‘Een nieuw gesprek met God’ is het vervolg op het boek ‘Een ongewoon gesprek met God’. In dit boek gaat de interessante conversatie tussen de schrijver Neal Donald Walsch en God verder. Waar in het eerste boek de nadruk werd gelegd op het doel van het leven, gaat het tweede boek vooral in op maatschappelijke kwesties. Hoe kunnen we zorg dragen voor iedereen op de wereld en wat voor veranderingen in ons politieke systeem zouden hieraan kunnen bijdragen?
Zoals in boek één al door God werd voorspeld, begon de schrijver op paaszondag 1993 aan dit boek, precies een jaar na aanvang van het eerste boek. Nadat de schrijver een poosje uitgerust had en het eerste boek heeft laten bezinken, is het nu tijd om verder te gaan met deel twee.
In dit tweede boek begint het gesprek over de verschillen tussen Jezus en veel mensen van nu. God beweert dat iedereen dezelfde daden zou kunnen verrichten als bijvoorbeeld Jezus en Mozes hebben gedaan. Het enige knelpunt ligt in het feit dat de meeste mensen zichzelf onwaardig vinden en niet geloven dat zij ook zulke dingen kunnen doen. Daarop slaat ook de zo bekende tekst uit de bijbel: ‘Vraag en je zult ontvangen, Zoek en je zult vinden, Klop en er zal voor je worden opengedaan. Om iets te vragen in Jezus naam is dan ook niet nodig, als je er zelf in gelooft lukt het ook!

- _Opdrachten_
1. Citeer uit het fragment over ‘Een nieuw gesprek met God’ de passage van "Zoals in boek" tot "met deel twee.".
2. Beantwoord de volgende vragen over het fragment over ‘Een nieuw gesprek met God’.
(a) Op welke dag begon de schrijver aan dit boek?
(b) Waarop lag in het eerste boek de nadruk?
(c) Wat is volgens God het enige knelpunt waardoor de meeste mensen niet dezelfde daden verrichten als Jezus en Mozes?
3. Schrijf het fragment over ‘Een nieuw gesprek met God’ verder, aansluitend op de laatste zin.
De gegevens hierna komen uit een andere bron dan het fragment.

- _Ruwe gegevens_
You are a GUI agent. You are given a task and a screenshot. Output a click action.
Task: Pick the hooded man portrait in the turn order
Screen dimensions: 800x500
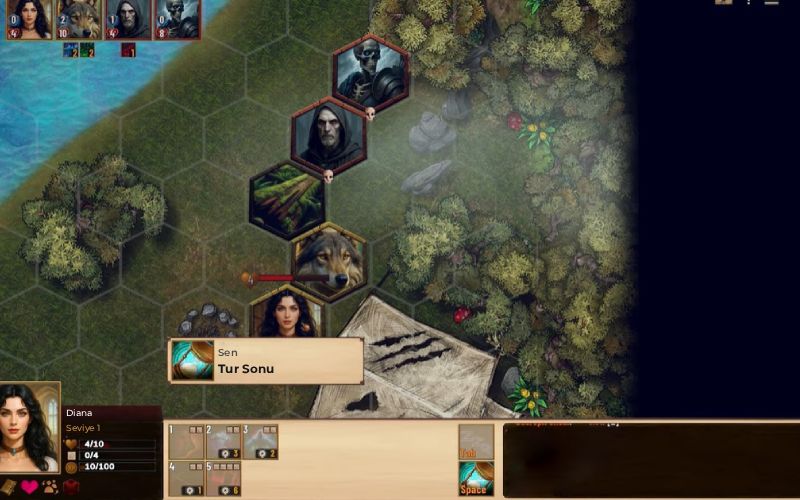(127, 18)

- _Antwoorden_
1.
Zoals in boek één al door God werd voorspeld, begon de schrijver op paaszondag 1993 aan dit boek, precies een jaar na aanvang van het eerste boek. Nadat de schrijver een poosje uitgerust had en het eerste boek heeft laten bezinken, is het nu tijd om verder te gaan met deel twee.

2.
(a) Op paaszondag 1993.
(b) Op het doel van het leven.
(c) De meeste mensen vinden zichzelf onwaardig en geloven niet dat zij ook zulke dingen kunnen doen.

3.
Een merkwaardig punt wat naar voren komt is dat wordt gezegd dat tijdreizen bestaat en dat dit al door veel mensen is gedaan. Tijdreizen is in feite hetzelfde als dromen, maar veel mensen beseffen dat niet. De energie die hierbij vrij komt is zo groot dat sommige mensen dit kunnen voelen. Die mensen worden vervolgens paranormaal begaafden genoemd. Soms is er zelfs zoveel energie over dat je het idee hebt dat je iets al eerder hebt gezien. Dit kennen we als een deja vu. God beweert dat tijd in feite niet bestaat, maar alles op dit moment gebeurt. Daarom kun je deze deja vu’s ook waarnemen.
In het boek wordt ook gesproken over de verschillen tussen man en vrouw. Vrouwen blijken beter volgens ritmes te kunnen leven en gaan makkelijker met de stroom mee. Mannen hebben de neiging om zich te verzetten tegen ervaringen en hebben daarom soms moeite om in harmonie te leven. Ook verzorgen vrouwen hun lichaam beter dan mannen en wanneer het tijd is om te gaan, verlaten vrouwen hun lichaam bevallig. Mannen schijnen meer te vechten tegen hun vertrek van aarde. Vrouwen zijn hiermee niet beter dan mannen, alles is slechts wat het is.
Ook Shakespeare wordt in dit boek weer aangehaald. God zegt dat je jezelf nooit moet verraden omwille van een ander. En zoals Shakespeare dit zo mooi kan zeggen: ‘Blijf getrouw aan uw eigen persoonlijkheid, en, zo zeker als de dag op de nacht volgt, kunt ge dan niet vals zijn, jegens wie dan ook’. Doe dus altijd wat jij denkt dat het beste voor je is en denk niet altijd eerst aan de ander.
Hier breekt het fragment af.